“I’m almost as tall as you.”
I scoot away from her as fast as I can before she can prove it to me. I know how tall she is. I’ve been startled the last few times she’s walked into the kitchen as I’m making her lunch. I refrain from saying anything. I’m in complete denial of her impending teen years.
The other day, we went for a bike ride at the marshlands after school. Driving up to the pick up spot at the front of the school, I didn’t notice it so much. She jumped in the car and told me she was hungry. Again. She’s always hungry these days. “That’s what happens during growth spurts,” she reminds me. I know this. I see how tall she’s getting. Like I said, I’m in denial.
We ride the trail along the marsh and down to the horses on the other end of the path. It's a beautiful day and I could ride forever, but I have to get back to make dinner before the play that night.
It's only then that I notice it. As we head back towards the beach, the salty wind is whipping her sunlit sandy brown waves back off of her shoulders. And then I'm startled at how much she looks like L. For a moment, I pretended it is her... and that all was well.
But it's not.
This girl with knobby elbows bobbing at the handle bars as she glides through the sun, riding towards the ocean... she is the little girl who is here now. And I am here now, riding with her. Denying her my presence because of my “what if” day dreams is too unfair to both of us.
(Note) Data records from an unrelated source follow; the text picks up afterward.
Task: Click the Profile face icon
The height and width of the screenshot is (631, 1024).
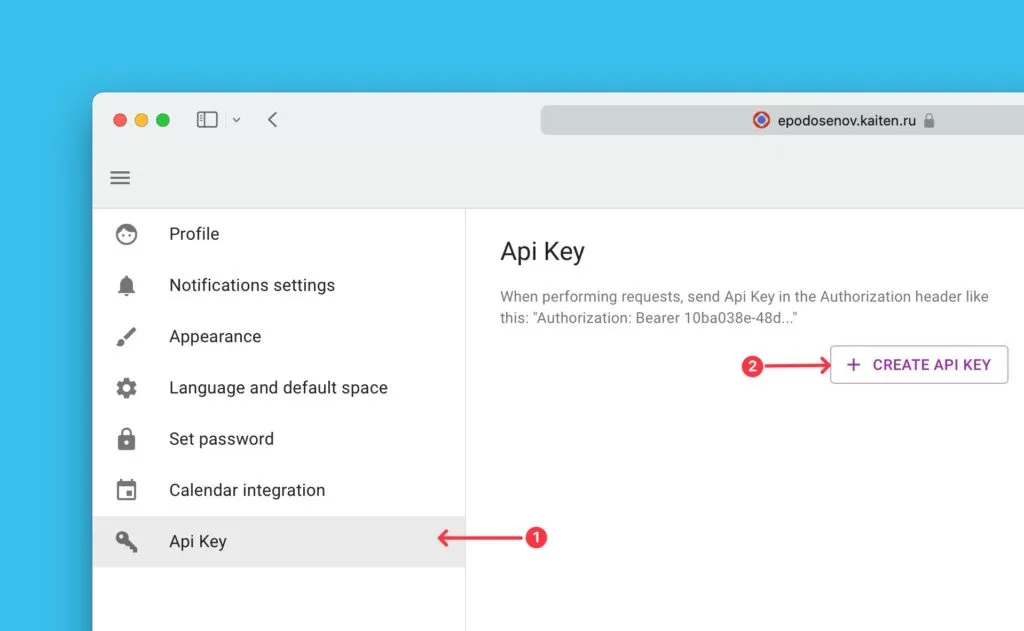Action: (126, 234)
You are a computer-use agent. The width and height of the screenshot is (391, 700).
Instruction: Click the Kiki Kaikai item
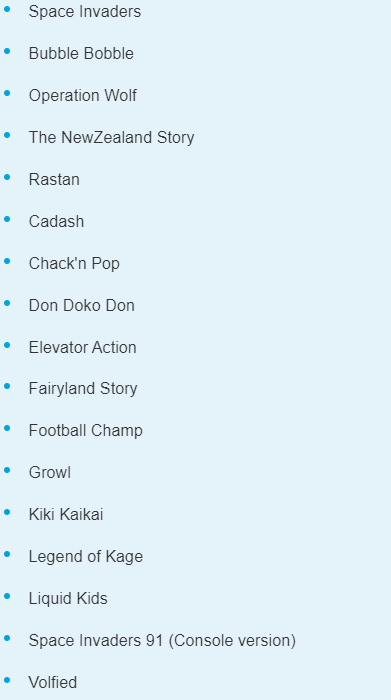[66, 514]
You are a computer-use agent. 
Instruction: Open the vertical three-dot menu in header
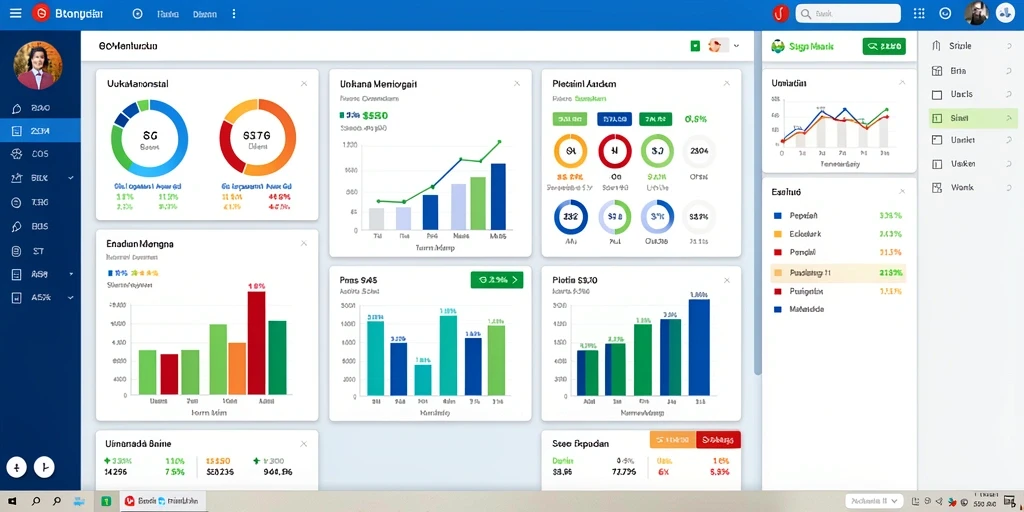click(x=234, y=13)
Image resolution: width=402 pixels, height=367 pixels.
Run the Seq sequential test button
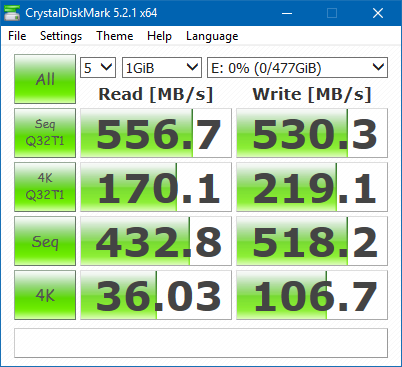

She is taller now. As tall as L was when things started to go bad. But this is a totally different experience. She is different. I am different. Our family is different. I feel as though I have the results of a social experiment on the family and I want to tell people how to do things better. But I know that I can't because we are ALL different. We parent the best we can with the resources we have at the time.
Some days we fail miserably.
We struggle and we love and we stitch our families together when the seams begin to pull apart. Sometimes, I look up and see my own mother's face in the mirror. I wonder how she felt when I grew tall.